Przecieraki serwowane z twarogiem, to hit mojego dzieciństwa. arch. prywatne
Reklama.
  • Smaki z babcinej kuchni zostają z nami na całe życie.
  • Moja robiła najlepsze na świecie kluski ziemniaczane, zdradzę wam nasz rodzinny przepis.
  • Najlepsze są ze skwareczkami, ale w wersji wege można podać je z prażoną cebulką.
  • Smaki dzieciństwa

    Czasem otwierasz oczy i tęsknisz za smakiem babcinego obiadku, tej zupy, której nikt nie umie zrobić jak ona. U mnie jednym z takich smaków są przecieraki (przycieraki, kluski ziemniaczane, kluski szare). W różnych rejonach Polski nazywa się je różnie, ale oczywiście ta najlepsze powstają na północy Mazowsza i w części Kujaw.
    Kluski ziemniaczane jada się tam często np. do tradycyjnej czerniny, jednak moim zdaniem najlepsze są same, odsmażone ze skwarkami z boczku, albo słoniki i cebulką a do tego twarożek i dużo pieprzu.

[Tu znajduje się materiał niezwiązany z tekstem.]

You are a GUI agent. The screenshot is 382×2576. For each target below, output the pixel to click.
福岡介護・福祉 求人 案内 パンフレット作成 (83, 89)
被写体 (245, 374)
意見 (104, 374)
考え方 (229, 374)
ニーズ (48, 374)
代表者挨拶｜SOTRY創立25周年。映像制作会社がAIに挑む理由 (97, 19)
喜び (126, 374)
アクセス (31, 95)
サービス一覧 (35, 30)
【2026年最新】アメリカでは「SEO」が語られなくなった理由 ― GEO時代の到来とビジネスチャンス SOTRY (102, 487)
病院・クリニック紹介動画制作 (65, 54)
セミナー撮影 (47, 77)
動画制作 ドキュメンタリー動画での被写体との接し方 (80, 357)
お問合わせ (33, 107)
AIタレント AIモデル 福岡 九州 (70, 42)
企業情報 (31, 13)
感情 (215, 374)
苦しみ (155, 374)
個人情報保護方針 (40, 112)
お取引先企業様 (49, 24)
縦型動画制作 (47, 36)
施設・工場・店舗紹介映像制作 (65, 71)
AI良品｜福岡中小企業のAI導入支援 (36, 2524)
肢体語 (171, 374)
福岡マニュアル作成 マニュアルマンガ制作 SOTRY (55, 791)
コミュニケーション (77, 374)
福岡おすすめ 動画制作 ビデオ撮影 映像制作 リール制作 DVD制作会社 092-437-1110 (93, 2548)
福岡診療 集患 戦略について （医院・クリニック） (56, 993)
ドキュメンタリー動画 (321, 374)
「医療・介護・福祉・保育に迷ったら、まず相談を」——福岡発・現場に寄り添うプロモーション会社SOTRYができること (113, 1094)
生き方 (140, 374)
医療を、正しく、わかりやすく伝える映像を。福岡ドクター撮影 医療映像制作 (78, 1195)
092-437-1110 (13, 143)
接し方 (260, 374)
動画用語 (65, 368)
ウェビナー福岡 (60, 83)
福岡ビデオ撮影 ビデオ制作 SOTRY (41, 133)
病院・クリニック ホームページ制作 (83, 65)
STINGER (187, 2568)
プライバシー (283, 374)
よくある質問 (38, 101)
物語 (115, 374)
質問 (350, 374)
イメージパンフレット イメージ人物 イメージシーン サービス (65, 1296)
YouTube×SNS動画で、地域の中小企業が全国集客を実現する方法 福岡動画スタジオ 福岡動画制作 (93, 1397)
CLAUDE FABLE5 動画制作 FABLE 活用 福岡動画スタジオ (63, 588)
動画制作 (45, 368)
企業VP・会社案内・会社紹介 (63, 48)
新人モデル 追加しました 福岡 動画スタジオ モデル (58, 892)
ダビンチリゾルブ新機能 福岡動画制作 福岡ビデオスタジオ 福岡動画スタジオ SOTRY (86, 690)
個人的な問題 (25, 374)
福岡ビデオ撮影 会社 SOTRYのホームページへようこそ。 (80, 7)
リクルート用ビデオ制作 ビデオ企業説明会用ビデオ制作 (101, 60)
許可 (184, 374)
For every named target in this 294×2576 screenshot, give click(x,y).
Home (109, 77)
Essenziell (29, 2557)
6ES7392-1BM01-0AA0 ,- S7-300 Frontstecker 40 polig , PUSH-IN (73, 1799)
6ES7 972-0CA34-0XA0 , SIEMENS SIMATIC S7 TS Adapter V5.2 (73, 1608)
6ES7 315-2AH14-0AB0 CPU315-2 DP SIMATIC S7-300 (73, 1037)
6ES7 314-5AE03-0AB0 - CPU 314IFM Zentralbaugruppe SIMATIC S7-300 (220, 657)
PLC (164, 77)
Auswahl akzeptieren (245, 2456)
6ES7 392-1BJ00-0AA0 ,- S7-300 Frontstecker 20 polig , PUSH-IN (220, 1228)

    Przepis na przecieraki

    Najlepszy, bo babciny. Wykorzystamy lekko powiędnięte ziemniaki, raczej mączyste. Zwykle zastanawiamy się co z nimi zrobić, a babcia zawsze mówiła, że takie są najlepsze, bo nie mają dużo wody, za to są pełne smaku.

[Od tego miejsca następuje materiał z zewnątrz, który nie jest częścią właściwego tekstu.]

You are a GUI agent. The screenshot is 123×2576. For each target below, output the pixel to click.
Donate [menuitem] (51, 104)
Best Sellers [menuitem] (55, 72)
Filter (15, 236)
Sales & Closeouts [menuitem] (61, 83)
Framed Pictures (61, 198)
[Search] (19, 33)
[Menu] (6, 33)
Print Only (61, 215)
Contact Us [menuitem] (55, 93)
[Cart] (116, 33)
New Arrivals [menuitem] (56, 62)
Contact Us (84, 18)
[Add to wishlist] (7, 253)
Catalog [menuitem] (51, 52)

    - jeden1 kg ziemniaków
    - około 1 szklanki mąki pszennej
    - 2 jajka
    - 2 łyżki skrobi ziemniaczanej
    - sól
    Ziemniaki obierz i zetrzyj na drobnej tarce, ja używam malaksera, idzie znacznie szybciej. Przełóż masę na gęste sito i zostaw na 10 minut, żeby odsączyć nadmiar wody. Można też użyć bawełnianej ścierki. Ziemniaki przerzuć na miskę i dodaj mąkę, skrobię, jajka i około pół łyżeczki soli. Dokładnie wymieszaj.
    Ciasto powinno być dość gęste, znacznie mniej lejące, niż np. na placki, więc jeśli twoje nadal płynie, dodaj więcej mąki. Zagotuj wodę, w dużym garnku, osól ją. Kiedy się zagotuje, wkładaj ciasto małymi porcjami do wrzątku. Moja babcia przekładała partię ciasta na deskę i zgarniała bezpośrednio do gotującej się wody.
    Kluski gotujemy 7-10 minut, następnie odlewamy i przelewamy zimną wodą, żeby się nie posklejały. Można jeść od razu, ale najlepsze są odsmażane ze skwareczkami i twarogiem, lubią też pieprz i towarzystwo zimnego mleka.